## Goal of the exercise
The text about corruption in aid names the places where the Amazon rainforest is located. List all of them.

## Document text
This week, creativity has been a bit low on my end, hence I was struggling with finding a good topic to write about. So I went back to a constant source of inspiration: TED Talks. I did a quick search on corruption and found a list of 35 suggested talks. While I was browsing at those titles one stood out to me, a talk by Charmian Gooch with the title -My wish: To launch a new era of openness in business-¹. An idea was quickly born, I have talked to you previously about the problem of corruption in aid, about what we could do with the resources lost and even about why we as a team started EnlightAID in the first place. But it dawned on me that I have actually not written yet about why we chose the aid industry to begin with.

As you may have read already, corruption exists in all countries, every industry, and it affects more than 6 billion people² in their daily lives. “Avoiding climate breakdown, preventing conflict, violence and persecution. There is a common theme, an underlying force behind so many of the problems we face. Corruption, the way the money is stolen, laundered and spent.”³ If corruption seems to be all around us, why focus on aid?

Choice and competition in aid is much more limited than in business and the citizens who contribute to an NGO or a charity with their donations are, generally, not the ones who will directly benefit, or so we tend to think. However, can we really say that? The truth is that we don’t necessarily understand the ramifications of every single project we have ever contributed to, and we probably never will. There is a movie I like to use when I do talks to exemplify this phenomenon. In 2009 Cameron Diaz and James Marsden starred in The Box, in the film they interpret a suburban couple struggling to make ends meet. One day they receive a box with a transparent dome, inside the dome, a button. The next day a visitor comes to their door and tells Norma, Cameron’s character, -“If you push the button two things will happen, first someone, somewhere in the world, whom you don’t know will die. Second, you will receive a payment of one million dollars. You have 24 hours”⁴.

I know, it is a dramatic choice to make, but bare with me, it is a Hollywood movie after all. The couple struggles with making a decision as they need the money and the premise is that the death of the stranger wouldn’t really touch their lives at all. Eventually they choose to press the button, giving start to a chain of events that definitely touches them both. I will not give you any more details in case you want to watch the movie, I definitely enjoyed it when I saw it back in 2009. But why am I telling you this story? Well, even though we can think certain choices do not affect us because they involve people we don’t know in places we can’t see, they do. I think there are two very clear examples I can write about that to exemplify how we are in fact affected by these things happening in what seem to be far away places.

The first one, protecting the rainforest. Even if we haven’t been, or will never get to visit Brazil, Peru, Colombia, Venezuela, Bolivia, Suriname, Guyana or French Guiana, the countries in which the Amazon rainforest is located, most of us understand that the effects of its destruction will be felt across the world. While, negative impacts such as soil erosion, flooding, loss of habitat and biodiversity might be seen as local problems. Climate change, increased greenhouse gasses in the atmosphere and the alteration of the amount of water in the atmosphere are problems that have a profound impact on the earth. Even if you are on the opposite side of the planet the rainforest’s destruction affects you personally. The second one would be protecting the ocean, that large blue mass of water that surrounds every single continent. Even the one where you are standing on as you read these lines. The ocean regulates earth’s climate, it is the home of many species and produces over half of the oxygen we breathe⁵. Marine environment degradation affects us all.

## Data shown
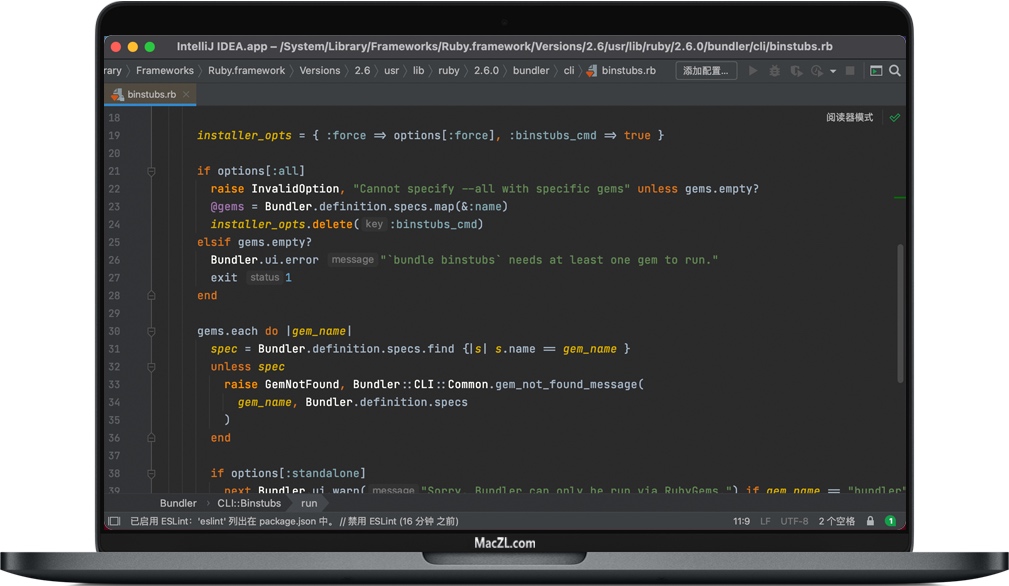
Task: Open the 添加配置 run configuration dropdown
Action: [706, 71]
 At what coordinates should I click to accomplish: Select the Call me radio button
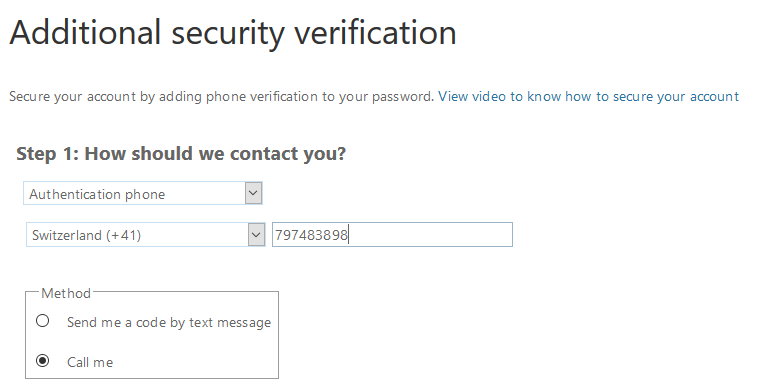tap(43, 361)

## Task output
Brazil, Peru, Colombia, Venezuela, Bolivia, Suriname, Guyana, French Guiana